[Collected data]

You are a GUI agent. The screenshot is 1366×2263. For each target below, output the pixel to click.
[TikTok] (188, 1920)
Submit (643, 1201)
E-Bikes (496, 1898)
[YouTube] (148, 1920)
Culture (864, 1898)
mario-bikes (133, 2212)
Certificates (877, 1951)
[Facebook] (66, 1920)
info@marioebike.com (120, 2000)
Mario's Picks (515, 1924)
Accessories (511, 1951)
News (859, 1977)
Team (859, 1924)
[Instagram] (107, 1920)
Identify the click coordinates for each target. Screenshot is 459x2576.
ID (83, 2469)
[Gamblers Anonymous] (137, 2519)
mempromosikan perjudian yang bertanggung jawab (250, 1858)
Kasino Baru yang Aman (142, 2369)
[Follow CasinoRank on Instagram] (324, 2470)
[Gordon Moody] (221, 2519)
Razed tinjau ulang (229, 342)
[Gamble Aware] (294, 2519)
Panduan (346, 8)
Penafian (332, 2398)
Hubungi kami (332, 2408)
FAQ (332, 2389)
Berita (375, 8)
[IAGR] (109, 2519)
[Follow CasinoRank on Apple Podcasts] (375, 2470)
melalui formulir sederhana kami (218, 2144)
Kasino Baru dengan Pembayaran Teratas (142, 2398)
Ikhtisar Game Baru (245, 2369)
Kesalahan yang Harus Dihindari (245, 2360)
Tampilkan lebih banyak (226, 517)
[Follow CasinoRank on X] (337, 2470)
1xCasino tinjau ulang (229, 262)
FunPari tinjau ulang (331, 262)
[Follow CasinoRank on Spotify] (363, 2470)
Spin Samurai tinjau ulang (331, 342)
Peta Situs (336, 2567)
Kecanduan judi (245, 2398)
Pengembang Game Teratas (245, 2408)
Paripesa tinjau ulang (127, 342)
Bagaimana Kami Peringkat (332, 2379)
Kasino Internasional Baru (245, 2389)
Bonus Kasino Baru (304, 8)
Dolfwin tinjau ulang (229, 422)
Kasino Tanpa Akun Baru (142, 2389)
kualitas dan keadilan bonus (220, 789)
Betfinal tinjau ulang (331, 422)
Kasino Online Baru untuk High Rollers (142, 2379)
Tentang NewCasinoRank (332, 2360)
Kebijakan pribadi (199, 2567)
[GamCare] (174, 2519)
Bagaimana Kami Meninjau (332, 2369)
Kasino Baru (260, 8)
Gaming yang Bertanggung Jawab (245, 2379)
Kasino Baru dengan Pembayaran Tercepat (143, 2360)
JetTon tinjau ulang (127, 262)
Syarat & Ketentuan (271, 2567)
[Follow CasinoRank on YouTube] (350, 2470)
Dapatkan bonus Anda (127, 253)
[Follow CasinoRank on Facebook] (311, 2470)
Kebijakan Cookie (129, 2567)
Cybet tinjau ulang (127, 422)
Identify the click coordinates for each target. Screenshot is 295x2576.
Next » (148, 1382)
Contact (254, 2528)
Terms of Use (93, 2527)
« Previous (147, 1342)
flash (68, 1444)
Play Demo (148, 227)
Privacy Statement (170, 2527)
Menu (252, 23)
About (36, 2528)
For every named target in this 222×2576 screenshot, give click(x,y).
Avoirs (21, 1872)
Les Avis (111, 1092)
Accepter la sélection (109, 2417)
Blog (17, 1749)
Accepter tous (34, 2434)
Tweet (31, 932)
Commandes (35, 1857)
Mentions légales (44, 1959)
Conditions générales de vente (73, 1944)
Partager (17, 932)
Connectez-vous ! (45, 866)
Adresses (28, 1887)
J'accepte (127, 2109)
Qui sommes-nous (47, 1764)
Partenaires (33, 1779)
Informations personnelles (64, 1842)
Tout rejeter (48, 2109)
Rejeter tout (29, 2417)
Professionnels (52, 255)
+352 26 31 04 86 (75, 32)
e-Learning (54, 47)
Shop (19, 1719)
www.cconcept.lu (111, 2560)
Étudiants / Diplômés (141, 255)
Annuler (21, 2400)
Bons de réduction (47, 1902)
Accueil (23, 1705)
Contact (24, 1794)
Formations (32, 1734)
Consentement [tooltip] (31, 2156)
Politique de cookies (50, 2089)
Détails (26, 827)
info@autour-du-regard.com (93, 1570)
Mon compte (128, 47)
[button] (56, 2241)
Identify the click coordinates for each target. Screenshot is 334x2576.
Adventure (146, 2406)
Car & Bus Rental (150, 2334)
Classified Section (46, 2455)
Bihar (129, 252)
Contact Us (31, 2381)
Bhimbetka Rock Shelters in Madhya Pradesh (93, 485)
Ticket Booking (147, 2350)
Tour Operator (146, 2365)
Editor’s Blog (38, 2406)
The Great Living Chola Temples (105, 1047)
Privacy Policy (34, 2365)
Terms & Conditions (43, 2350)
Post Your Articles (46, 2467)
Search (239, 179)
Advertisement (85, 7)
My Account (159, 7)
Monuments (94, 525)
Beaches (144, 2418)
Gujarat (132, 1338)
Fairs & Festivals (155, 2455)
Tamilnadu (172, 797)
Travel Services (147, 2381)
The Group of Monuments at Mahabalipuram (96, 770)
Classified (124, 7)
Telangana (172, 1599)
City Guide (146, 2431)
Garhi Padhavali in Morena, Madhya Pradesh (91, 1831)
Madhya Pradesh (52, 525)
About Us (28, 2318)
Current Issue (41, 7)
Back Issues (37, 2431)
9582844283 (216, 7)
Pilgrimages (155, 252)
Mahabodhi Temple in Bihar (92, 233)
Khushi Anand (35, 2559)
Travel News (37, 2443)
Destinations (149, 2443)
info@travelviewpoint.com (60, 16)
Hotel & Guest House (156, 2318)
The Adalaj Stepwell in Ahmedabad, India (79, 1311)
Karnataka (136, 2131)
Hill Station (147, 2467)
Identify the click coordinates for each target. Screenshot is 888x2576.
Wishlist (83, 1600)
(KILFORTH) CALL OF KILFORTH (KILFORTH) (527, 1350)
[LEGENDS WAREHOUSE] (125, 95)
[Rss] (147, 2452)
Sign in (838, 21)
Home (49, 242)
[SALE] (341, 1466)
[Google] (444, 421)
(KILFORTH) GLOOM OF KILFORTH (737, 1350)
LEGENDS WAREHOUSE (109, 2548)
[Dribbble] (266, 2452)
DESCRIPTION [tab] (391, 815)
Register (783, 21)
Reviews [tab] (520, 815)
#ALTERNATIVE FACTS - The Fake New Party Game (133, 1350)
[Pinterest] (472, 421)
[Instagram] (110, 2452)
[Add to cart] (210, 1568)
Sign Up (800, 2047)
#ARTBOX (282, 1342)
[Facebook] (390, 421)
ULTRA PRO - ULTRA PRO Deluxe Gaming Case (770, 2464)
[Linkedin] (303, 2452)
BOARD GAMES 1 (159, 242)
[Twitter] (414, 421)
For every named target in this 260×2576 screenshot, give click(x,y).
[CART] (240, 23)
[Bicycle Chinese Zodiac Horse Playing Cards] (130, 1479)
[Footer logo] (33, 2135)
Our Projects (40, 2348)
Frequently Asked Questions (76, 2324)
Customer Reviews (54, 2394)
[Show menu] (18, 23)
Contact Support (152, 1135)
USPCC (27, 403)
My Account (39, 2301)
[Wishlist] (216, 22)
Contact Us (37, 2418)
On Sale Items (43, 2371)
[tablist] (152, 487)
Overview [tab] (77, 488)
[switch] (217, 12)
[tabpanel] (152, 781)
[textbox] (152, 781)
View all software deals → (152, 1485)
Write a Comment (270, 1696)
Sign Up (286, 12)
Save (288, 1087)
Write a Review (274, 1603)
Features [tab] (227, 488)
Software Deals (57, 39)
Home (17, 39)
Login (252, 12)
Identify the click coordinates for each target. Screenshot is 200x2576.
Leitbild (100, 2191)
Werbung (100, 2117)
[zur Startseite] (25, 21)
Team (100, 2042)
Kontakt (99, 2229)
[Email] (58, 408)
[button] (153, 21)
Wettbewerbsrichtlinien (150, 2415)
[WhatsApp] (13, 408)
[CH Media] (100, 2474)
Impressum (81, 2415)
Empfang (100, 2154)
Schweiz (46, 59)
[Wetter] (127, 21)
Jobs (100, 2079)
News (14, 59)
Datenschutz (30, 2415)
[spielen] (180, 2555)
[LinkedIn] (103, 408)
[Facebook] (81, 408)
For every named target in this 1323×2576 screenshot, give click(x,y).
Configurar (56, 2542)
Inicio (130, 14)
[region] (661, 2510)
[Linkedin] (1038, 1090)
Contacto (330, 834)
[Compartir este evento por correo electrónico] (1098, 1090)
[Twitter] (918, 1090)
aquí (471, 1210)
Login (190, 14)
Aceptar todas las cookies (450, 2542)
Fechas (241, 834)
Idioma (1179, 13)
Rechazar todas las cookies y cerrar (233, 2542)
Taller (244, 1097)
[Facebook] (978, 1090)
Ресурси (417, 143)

→ **Assigned task**
Go through the entries and return each line where the word "coordinates" appears.

→ **Reply**
Identify the click coordinates for each target. Screenshot is 459x2576.
Identify the click coordinates for each target. Screenshot is 295x2576.
Identify the click coordinates for each target. Screenshot is 334x2576.
Identify the click coordinates for each target. Screenshot is 888x2576.
Identify the click coordinates for each target. Screenshot is 200x2576.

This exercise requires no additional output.